Document passage section start

Pornography as a Teacher

Saturday Book Pick: The Social Costs of Pornography

THE SOCIAL COSTS OF PORNOGRAPHY

A Collection of Papers

Edited by James R. Stoner Jr. and Donna M. Hughes

Witherspoon Institute, 2010

288 pages, $30 (Accompanying DVD, $9.95; “Statement of Findings/Executive Summary, 68 pp., $5)

To order: www.amazon.com


In 2005, Pamela Paul coined the term “pornified” (in her book of the same name) to characterize the ubiquity and mainstreaming of pornography in contemporary American society, in large measure because of the Internet. Her book described the deleterious impact this phenomenon is having on marriage, women, young people and men.

Five years later, Princeton’s Witherspoon Institute has published this impressive collection of 11 papers from its 2008 conference, further detailing how corrosively widespread Internet pornography has become. The essays are divided into three main groups: evidence of the harm pornography causes (including a new essay by Pamela Paul); moral perspectives (including Roger Scruton’s thought-provoking essay busting various modern sex myths); and how public policy might combat this ill (including essays by James Stoner and Gerard Bradley discussing the very real impediments certain trends in contemporary constitutional jurisprudence could interpose).

“Pornography is a potent teacher of both beliefs and behaviors, and in fact provides the ideal conditions for learning. It can teach not only specific sexual behaviors, but general attitudes towards women and children, what relationships are like, and the nature of sexuality. … [T]he great majority of our beliefs and behaviors have been learned. Once we learn them, we also learn if it is acceptable to engage in the behaviors and are sometimes stimulated to do just that. … As we shall see, pornography is a very effective teacher of beliefs and behaviors, and one that also teaches its users that the behaviors are acceptable and stimulates them to do so. However, what it teaches and what it stimulates can be toxic.”

What does pornography teach? That sex is a quest for egocentric pleasure. That women are just sources for one’s erogenous satisfaction. That children have no inherent relation to sex (except, perhaps, among the bizarre and perverted sexual behaviors that pornography presents as normal and acceptable). What does pornography stimulate? Biochemical changes in the brain that pervasively ingrain such behavior. Progressive desensitization to the degradation inherent in pornography, joined with a progressive quest for ever-increasing depictions of sexual violence. Adverse influence on marital trust, community and conjugal relations. “Once they are led by their porn addiction to see sex in the instrumentalized way that pornography encourages, they begin to lose confidence in their capacity to enjoy sex in any other way than through fantasy.” There is another author in the collection who recognizes that “a sexualized culture presents [a threat] to both children and people committed to marriage” (emphasis added).

Document passage section end
Provided data section start

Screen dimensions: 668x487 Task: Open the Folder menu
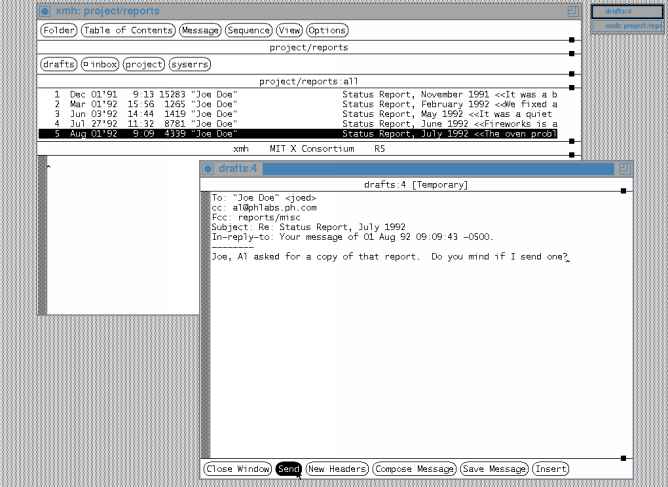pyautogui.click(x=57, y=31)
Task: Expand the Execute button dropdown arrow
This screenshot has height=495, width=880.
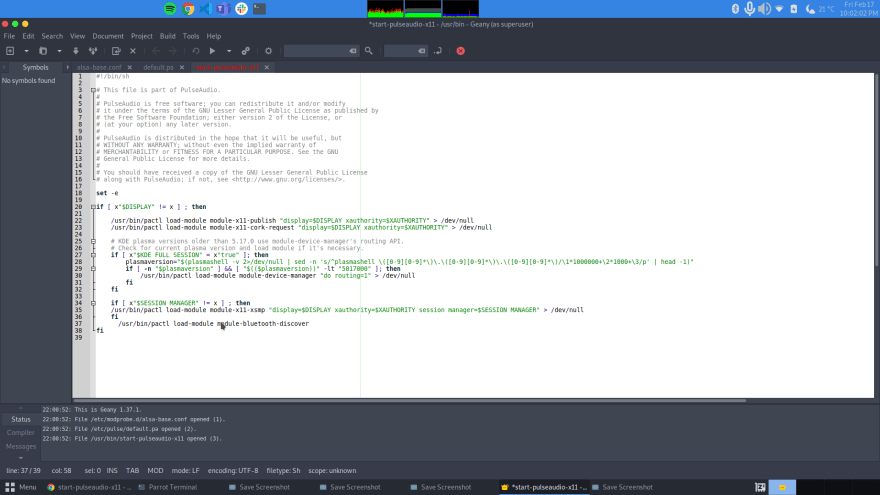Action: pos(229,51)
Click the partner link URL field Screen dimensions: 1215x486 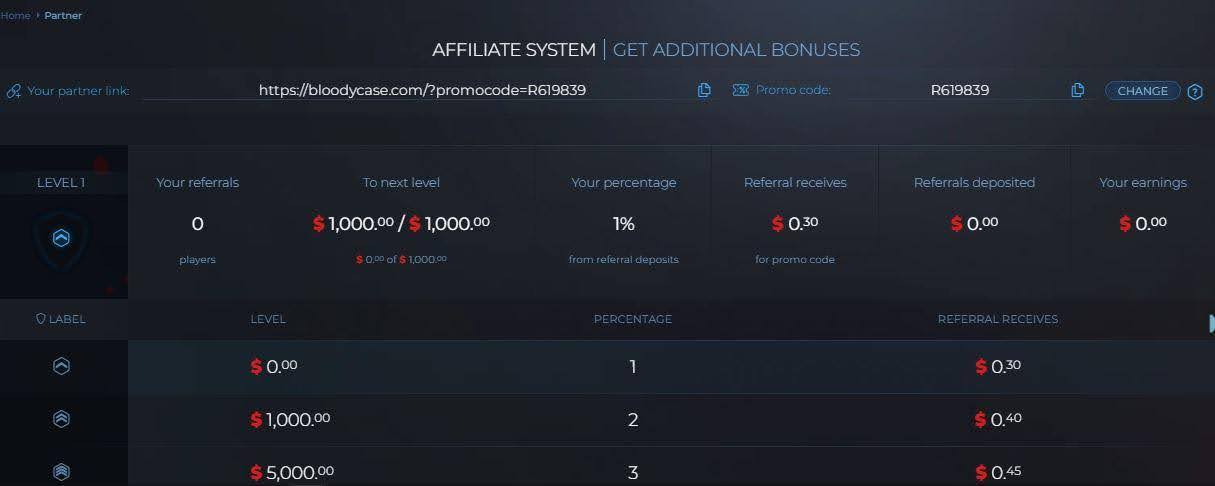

Provided data section end

(Prompt A): According to the book review, how many papers are in the Witherspoon Institute collection?
(Prompt B): Reproduce the part of the book review that begins with the words "Five years later, Princeton’s" and ends with "jurisprudence could interpose).".
The material was taken from a different source than the book review.

(Answer section A): The collection contains 11 papers from the institute's 2008 conference.

(Answer section B):
Five years later, Princeton’s Witherspoon Institute has published this impressive collection of 11 papers from its 2008 conference, further detailing how corrosively widespread Internet pornography has become. The essays are divided into three main groups: evidence of the harm pornography causes (including a new essay by Pamela Paul); moral perspectives (including Roger Scruton’s thought-provoking essay busting various modern sex myths); and how public policy might combat this ill (including essays by James Stoner and Gerard Bradley discussing the very real impediments certain trends in contemporary constitutional jurisprudence could interpose).